> _WHAT IS NEEDED_: With both ends included, repeat exactly the lines of the entries below from the one containing "Instruction: Switch to the 3D view mode" down to the one containing "1778x1000 pixels.", and no others.

> _Stored records_:
============================================================

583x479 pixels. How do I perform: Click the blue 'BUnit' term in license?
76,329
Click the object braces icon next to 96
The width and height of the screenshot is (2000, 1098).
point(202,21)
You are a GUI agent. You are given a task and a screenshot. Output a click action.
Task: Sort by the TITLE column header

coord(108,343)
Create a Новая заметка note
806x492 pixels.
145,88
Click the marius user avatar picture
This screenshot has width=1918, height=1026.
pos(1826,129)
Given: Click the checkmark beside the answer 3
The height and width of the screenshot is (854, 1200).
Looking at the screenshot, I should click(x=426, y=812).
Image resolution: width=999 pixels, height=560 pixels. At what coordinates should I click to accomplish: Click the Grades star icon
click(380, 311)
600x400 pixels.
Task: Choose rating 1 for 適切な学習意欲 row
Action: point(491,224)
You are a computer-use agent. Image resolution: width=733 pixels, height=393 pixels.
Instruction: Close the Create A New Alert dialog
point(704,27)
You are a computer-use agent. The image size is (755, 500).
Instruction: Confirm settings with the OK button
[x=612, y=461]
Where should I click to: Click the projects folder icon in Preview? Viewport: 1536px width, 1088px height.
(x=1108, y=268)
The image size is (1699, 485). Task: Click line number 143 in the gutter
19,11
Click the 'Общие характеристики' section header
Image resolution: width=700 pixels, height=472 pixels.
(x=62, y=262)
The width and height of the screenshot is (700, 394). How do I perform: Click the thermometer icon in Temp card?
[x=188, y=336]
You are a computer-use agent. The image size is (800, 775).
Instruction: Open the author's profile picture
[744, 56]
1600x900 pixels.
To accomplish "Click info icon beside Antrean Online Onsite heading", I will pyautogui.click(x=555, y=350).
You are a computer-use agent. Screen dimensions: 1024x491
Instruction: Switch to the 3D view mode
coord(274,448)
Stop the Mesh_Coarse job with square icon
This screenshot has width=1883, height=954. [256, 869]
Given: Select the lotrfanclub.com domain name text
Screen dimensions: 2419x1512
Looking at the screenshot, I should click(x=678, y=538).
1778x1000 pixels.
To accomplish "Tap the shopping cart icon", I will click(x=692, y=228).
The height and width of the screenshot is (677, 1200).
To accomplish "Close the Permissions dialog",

============================================================

> _FINISHED EXERCISE_:
Instruction: Switch to the 3D view mode
coord(274,448)
Stop the Mesh_Coarse job with square icon
This screenshot has width=1883, height=954. [256, 869]
Given: Select the lotrfanclub.com domain name text
Screen dimensions: 2419x1512
Looking at the screenshot, I should click(x=678, y=538).
1778x1000 pixels.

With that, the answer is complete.